The Troad (/ˈtroʊˌæd/ or /ˈtroʊəd/; Τρωάδα, Troáda) or Troas (/ˈtroʊəs/; Τρῳάς, Trōiás or Τρωϊάς, Trōïás) is a historical region in northwestern Anatolia. It corresponds with the Biga Peninsula (Turkish: Biga Yarımadası) in the Çanakkale Province of modern Turkey. Bounded by the Dardanelles to the northwest and by the Aegean Sea to the west, and separated from the rest of Anatolia by the massif that forms Mount Ida, the Troad is drained by two main rivers, the Scamander (Karamenderes) and the Simoeis, which join in the area containing the ruins of Troy.

==History==
The Troad is first mentioned by that name in Hittite records as Taruiša. This identification was first put forth by Emil Forrer, but largely disputed by most Hittite experts until 1983 when Houwink ten Cate showed that two fragments were from the same original cuneiform tablet and in his discussion of the restored letter showed that Taruiša and Wiluša (Troy) were correctly placed in northwestern Anatolia.

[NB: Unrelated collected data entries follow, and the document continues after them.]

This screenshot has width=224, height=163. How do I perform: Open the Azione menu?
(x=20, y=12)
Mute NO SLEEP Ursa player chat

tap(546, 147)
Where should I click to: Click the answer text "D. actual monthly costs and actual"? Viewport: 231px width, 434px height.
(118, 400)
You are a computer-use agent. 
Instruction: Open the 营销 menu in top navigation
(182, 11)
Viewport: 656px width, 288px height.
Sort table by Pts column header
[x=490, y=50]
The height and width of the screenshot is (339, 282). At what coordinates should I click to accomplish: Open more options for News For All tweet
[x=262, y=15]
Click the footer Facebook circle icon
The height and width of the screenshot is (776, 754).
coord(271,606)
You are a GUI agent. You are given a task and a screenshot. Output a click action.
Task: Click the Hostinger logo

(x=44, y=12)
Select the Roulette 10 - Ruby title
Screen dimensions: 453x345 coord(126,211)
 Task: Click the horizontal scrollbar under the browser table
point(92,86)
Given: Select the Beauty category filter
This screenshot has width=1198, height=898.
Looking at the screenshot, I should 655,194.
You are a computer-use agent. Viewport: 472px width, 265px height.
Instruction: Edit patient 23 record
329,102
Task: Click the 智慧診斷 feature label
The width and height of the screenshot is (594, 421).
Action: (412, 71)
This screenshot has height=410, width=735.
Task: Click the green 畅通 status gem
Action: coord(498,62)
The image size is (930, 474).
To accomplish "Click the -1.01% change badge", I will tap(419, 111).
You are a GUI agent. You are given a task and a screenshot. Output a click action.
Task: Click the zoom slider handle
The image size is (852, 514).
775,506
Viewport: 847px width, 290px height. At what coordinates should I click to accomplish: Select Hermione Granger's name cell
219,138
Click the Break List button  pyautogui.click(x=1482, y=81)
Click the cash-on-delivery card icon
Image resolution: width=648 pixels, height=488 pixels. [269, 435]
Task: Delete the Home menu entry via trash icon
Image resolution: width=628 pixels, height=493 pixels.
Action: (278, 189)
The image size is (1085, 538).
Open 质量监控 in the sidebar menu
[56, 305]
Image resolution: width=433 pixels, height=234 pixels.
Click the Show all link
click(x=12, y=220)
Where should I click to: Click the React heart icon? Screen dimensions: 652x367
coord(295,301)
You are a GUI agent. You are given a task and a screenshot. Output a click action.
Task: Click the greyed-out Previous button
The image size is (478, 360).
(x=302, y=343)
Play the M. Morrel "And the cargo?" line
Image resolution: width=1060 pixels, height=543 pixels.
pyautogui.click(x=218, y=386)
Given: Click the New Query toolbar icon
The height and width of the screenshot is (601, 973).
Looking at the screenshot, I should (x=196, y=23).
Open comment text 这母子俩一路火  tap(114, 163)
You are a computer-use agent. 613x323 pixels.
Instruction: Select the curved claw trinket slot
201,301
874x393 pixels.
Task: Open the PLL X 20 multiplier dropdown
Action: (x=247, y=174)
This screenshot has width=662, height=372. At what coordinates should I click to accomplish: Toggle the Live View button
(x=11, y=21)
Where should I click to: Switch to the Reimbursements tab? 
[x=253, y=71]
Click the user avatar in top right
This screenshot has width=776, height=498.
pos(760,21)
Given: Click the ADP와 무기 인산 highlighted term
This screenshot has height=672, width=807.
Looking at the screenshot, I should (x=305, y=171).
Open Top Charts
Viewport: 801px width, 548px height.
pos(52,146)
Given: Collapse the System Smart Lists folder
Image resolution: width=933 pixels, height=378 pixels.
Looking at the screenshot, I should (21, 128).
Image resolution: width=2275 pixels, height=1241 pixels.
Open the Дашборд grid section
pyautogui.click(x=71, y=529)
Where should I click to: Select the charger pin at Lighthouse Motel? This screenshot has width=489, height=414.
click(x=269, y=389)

Greek settlements flourished in Troas during the Archaic and Classical ages, as evidenced by the number of Greek poleis that coined money in their own names.

The region was part of the satrapy (province) of Hellespontine Phrygia of the Achaemenid Empire until its conquest by Alexander the Great. After this it fell to the Diadoch Seleucid Empire, and then passed to Rome's ally, the kingdom of Pergamon. The Attalid kings of Pergamon (now Bergama) later ceded Mysia, including the territory of the Troad, to the Roman Republic, on the death of King Attalus III in 133 BC.

Under the Roman Empire, the territory of the Troad became part of the province of Asia, and later of the smaller Mysian province Hellespontus; it was important enough to have suffragan bishoprics, including Pionia (now Avcılar).

Under the later Byzantine Empire, it was included in the thema of the Aegean Islands.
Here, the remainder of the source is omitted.